Woohoo! Just a few hours off Berau by speedboat, I could be at Maratua Island, known for its paradisal resort and beautiful underwater scenery around it. I have been to Derawan Islands long time ago, but I could only enjoy the waters by snorkeling. Now that I’m a licensed diver, I would like to see the marine life upclose in the deeper water. Swaying mantas, schooling barracuda, fabulous lionfish, oh and adorable turtles! Just one of the many reasons why loving Indonesia is so easy to do.
I know, I need to watch my body weight, but when I’m traveling I like to have a taste on the local delicacies. They say you are what you eat, so getting to know the staple food could perhaps tell me at least a little bit about the culture or about the natural resources at the area. Alright, alright, this might just be the rasionalization of my real reason: I love durian and I heard that Kruing-Banjarmasin is known for the durians, though not much information I could gather about it. Is it as sweet as other durians I’ve tasted? Is it the one with orange-colored meat instead of the usual yellow? Well, there’s only one way to find out: try it where it’s from, Borneo.

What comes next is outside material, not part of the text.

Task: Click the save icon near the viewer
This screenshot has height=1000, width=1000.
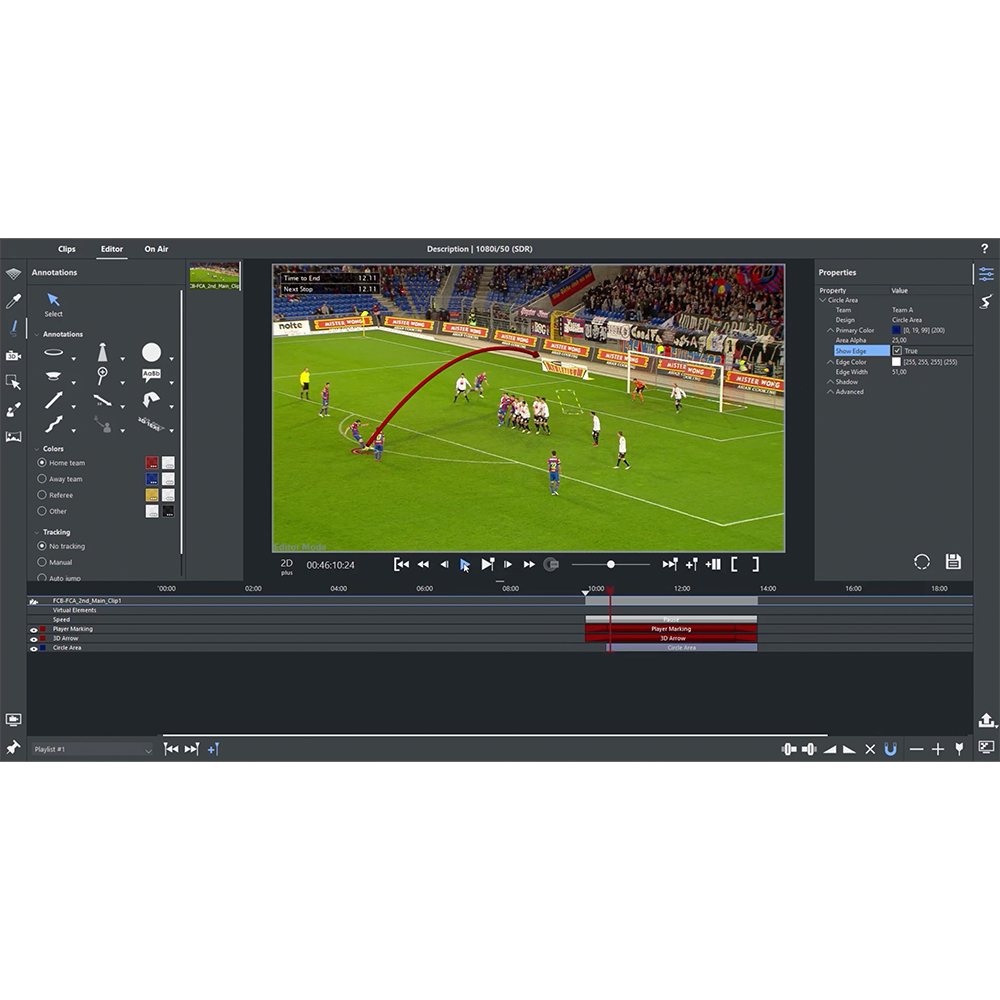Action: coord(952,561)
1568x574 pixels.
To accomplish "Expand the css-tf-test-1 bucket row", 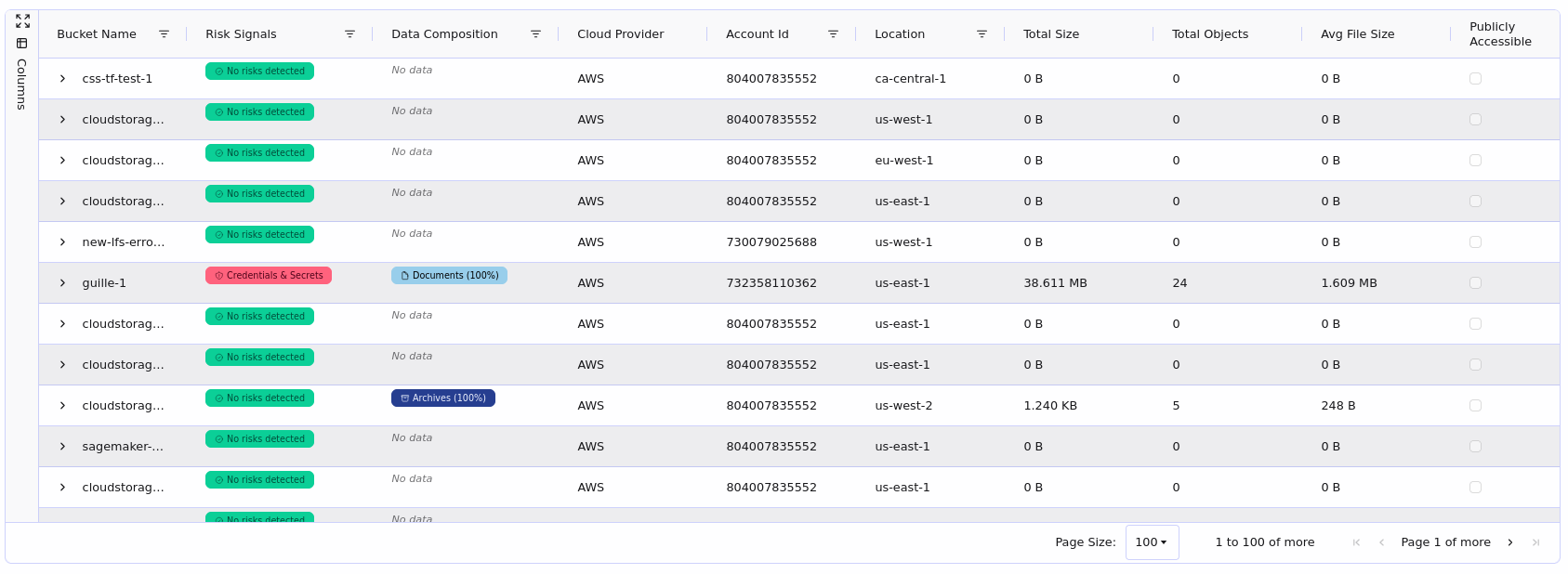I will click(x=62, y=79).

I like big trunks and I cannot lie!
One of the things that awed me about Borneo is the big trees in the jungle. I’m a city girl and the biggest vertical and round things I see mostly are building pilars, but they don’t have leaves or orangutans swinging between them. Ironwood or ulin trees are among the biggest trees in Indonesia with so many parts of it that can be utilized for human’s good, aside to being home for many orangutans. And another coolness about it is its Latin name: Eusideroxylon zwageri, just as hard to pronounce as that volcano in Iceland. So where can I be among these big ironwood trees? Tanjung Kutai in East Kalimantan!
Have fun with road trip mates
In my experience, being on the road lets you get to know your travel mates and yourself. The longer you are with them through thick and thin, the more you can legitimately judge them, or to put it positively, have better understanding about each other. Cooperation and communication are definitely two things that can make or break a road trip. Since I’m not driving, I’d be glad to help navigate or arrange the drinks neatly at the glass holders. And it’s important that the driver lets the others know when he’s tired so backup drivers could step up on the pedals. It’s no less than a team work, with a far nicer scenery and stories to tell later when the trip ends. While road-tripping can be done in many other destinations, it makes the most sense to do it on an island as vast as 743,330 km2 such is Borneo!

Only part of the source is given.